Donal Ryan: Die Gesichter der Wahrheit

Ein irisches Stimmenpotpourri

Grund für die irische Finanzkrise 2008 waren eine Aufblähung des Finanzsektors durch den Kapitalzufluss ausländischer Unternehmen und riskante Immobilieninvestments. Zunächst verdienten die meisten Iren mit, dann kam der jähe Zusammenbruch, der von einigen als die schlimmste Zeit seit der großen Hungersnot in den 1840er-Jahren beschrieben wird.

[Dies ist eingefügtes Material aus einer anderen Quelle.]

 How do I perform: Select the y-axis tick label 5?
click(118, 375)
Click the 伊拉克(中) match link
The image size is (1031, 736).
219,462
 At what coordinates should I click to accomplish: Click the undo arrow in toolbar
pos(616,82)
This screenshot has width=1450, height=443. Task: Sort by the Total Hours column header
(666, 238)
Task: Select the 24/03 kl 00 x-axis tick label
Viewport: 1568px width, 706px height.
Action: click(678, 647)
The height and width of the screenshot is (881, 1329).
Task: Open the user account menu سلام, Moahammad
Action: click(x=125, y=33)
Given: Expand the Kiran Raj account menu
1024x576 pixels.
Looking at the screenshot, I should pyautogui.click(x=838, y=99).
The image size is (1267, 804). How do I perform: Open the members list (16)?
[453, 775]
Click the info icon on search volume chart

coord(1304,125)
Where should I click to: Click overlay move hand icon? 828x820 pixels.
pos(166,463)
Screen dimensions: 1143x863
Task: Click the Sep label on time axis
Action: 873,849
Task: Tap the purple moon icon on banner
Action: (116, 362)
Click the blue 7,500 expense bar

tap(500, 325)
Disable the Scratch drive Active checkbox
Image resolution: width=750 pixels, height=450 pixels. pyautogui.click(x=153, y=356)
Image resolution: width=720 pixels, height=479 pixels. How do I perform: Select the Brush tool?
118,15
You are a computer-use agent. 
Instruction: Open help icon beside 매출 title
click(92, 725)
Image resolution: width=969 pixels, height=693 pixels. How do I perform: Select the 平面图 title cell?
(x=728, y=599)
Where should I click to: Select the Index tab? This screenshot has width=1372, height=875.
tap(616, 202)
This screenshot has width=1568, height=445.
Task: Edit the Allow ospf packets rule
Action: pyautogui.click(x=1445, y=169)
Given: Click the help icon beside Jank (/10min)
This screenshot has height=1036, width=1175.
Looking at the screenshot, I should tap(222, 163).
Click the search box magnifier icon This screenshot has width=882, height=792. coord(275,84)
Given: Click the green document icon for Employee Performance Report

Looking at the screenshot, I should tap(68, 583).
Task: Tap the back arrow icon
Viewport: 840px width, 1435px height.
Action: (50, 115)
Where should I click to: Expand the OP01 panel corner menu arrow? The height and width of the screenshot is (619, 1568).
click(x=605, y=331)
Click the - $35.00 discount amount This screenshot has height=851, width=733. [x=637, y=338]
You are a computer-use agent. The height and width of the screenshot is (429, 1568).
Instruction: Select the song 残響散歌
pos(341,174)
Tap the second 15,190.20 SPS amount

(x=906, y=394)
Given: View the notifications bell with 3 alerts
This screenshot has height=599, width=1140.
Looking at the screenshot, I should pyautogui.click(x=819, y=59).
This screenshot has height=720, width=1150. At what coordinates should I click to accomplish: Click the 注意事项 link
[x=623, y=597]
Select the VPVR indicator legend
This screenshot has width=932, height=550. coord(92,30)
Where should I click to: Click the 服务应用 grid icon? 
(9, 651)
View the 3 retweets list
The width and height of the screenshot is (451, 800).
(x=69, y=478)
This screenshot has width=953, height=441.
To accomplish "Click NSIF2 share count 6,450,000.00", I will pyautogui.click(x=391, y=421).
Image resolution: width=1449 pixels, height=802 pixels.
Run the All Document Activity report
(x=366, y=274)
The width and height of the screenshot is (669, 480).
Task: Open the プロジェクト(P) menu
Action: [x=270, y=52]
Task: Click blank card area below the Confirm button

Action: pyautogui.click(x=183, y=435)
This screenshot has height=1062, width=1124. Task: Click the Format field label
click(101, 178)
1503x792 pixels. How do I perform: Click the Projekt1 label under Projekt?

In seinem zweiten Roman, Die Gesichter der Wahrheit, gibt der irische Schriftsteller Donal Ryan der Krise ein Gesicht, genauer gesagt 21 Gesichter. Diese 21 verschiedenen Protagonisten leben in einem Dorf in der Mitte Irlands, im County Tipperary, nicht weit von Limerick, wo auch der Autor zu Hause ist. In 21 Kapiteln erzählen sie von dem Strudel, in den die Krise sie gerissen hat, und von den Veränderungen im Dorf: „Es liegt was in der Luft, man merkt es daran, wie die Leute sich begegnen, mit grimmigen Gesichtern und funkelnden Augen, entweder voller Hektik oder zusammengedrängt in Grüppchen, die leise sprechen oder zu Boden schauen.“ Am Anfang scheinen es 21 lose Fäden zu sein, doch je länger man liest, desto mehr verwebt Donal Ryan sie zu einem Ganzen, zu einem bunten Teppich von Schicksalen, die aus der Bahn geraten sind, so sehr, dass am Ende ein Mord und eine Kindesentführung zu beklagen sind.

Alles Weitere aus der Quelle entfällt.